Roger Capriotti, director of the IE team, blogged on Thursday that beginning on January 12, 2016, only the most recent version of IE on any supported version of Windows will continue to receive technical support and security updates.
As of today, that means IE9 on Windows Vista SP2 and Windows Server 2008 SP2, IE10 on Windows Server 2012, and IE11 on any later version of Windows (including Windows Server 2012 R2).
In fact, the only reason IE9 is still being supported on Vista is because no later versions will run on that little-loved OS. IE9 never won high marks from web devs, and Google, for one, has already discontinued support for it in Gmail and Google Apps.
"For customers not yet running the latest browser available for your operating system, we encourage you to upgrade and stay up-to-date for a faster, more secure browsing experience," Capriotti wrote.
Microsoft is a late convert to web-standards religion, having spent the better part of 20 years releasing browsers that rendered sites in ways that were incompatible with rivals like Firefox, Chrome, and Safari.
These days, the software giant markets standards compliance as a key feature of IE11, and it has even gone as far as to claim it's had to build workarounds into its browser to support websites that are coded using the competition's nonstandard features.
Redmond even seems to want to atone for its own past bad behavior.
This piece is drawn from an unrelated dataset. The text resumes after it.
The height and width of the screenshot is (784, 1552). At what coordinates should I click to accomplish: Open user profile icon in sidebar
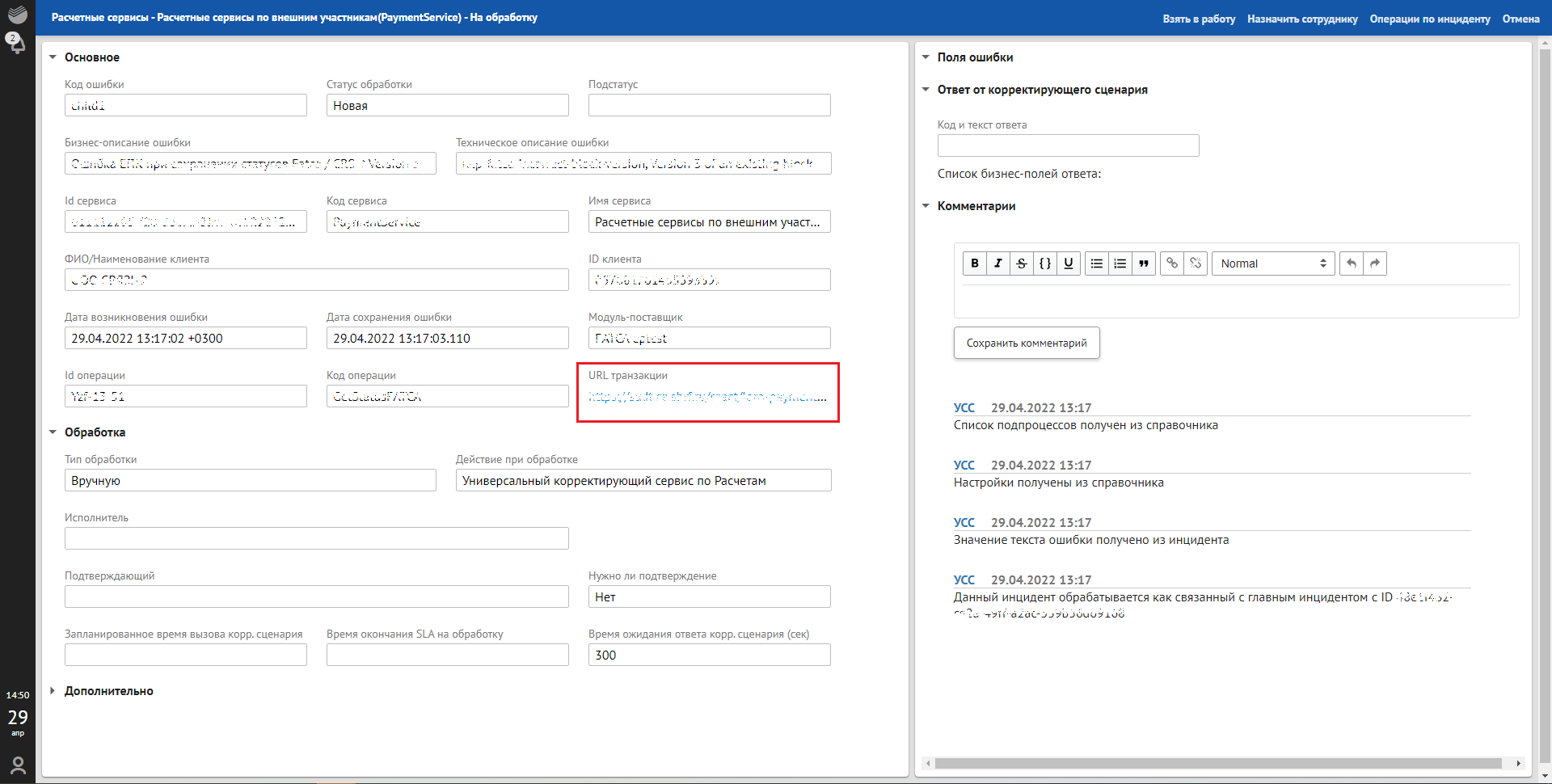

It's now encouraging commercial customers who have built their bespoke web apps for older, patently terrible versions of IE to upgrade to IE11 and use its "Enterprise Mode" to maintain backward compatibility with those standards-shirking browsers.
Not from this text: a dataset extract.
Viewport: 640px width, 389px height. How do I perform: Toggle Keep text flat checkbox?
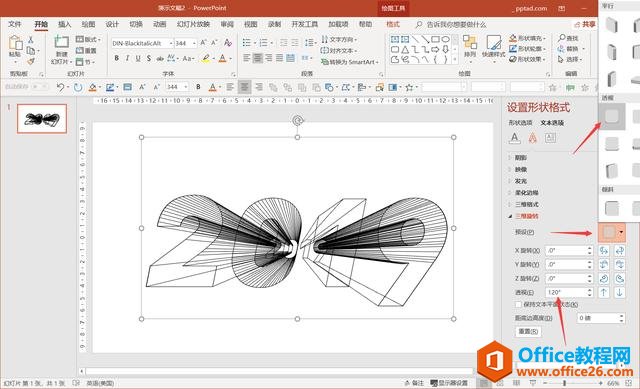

Enterprise Mode, which Microsoft shipped with the Windows 8.1 Update and as a standalone patch in April, makes IE11 behave like IE8, even going as far as to announce the old version to websites and ActiveX controls that have been hard-coded for specific browser releases.
Concurrent with its announcement of the end of support for old IE versions, Microsoft said on Thursday that it will continue to support Enterprise Mode through the full lifecycle of whichever OS IE11 is running on – meaning it will be supported on Windows 7 through January 14, 2020, for example.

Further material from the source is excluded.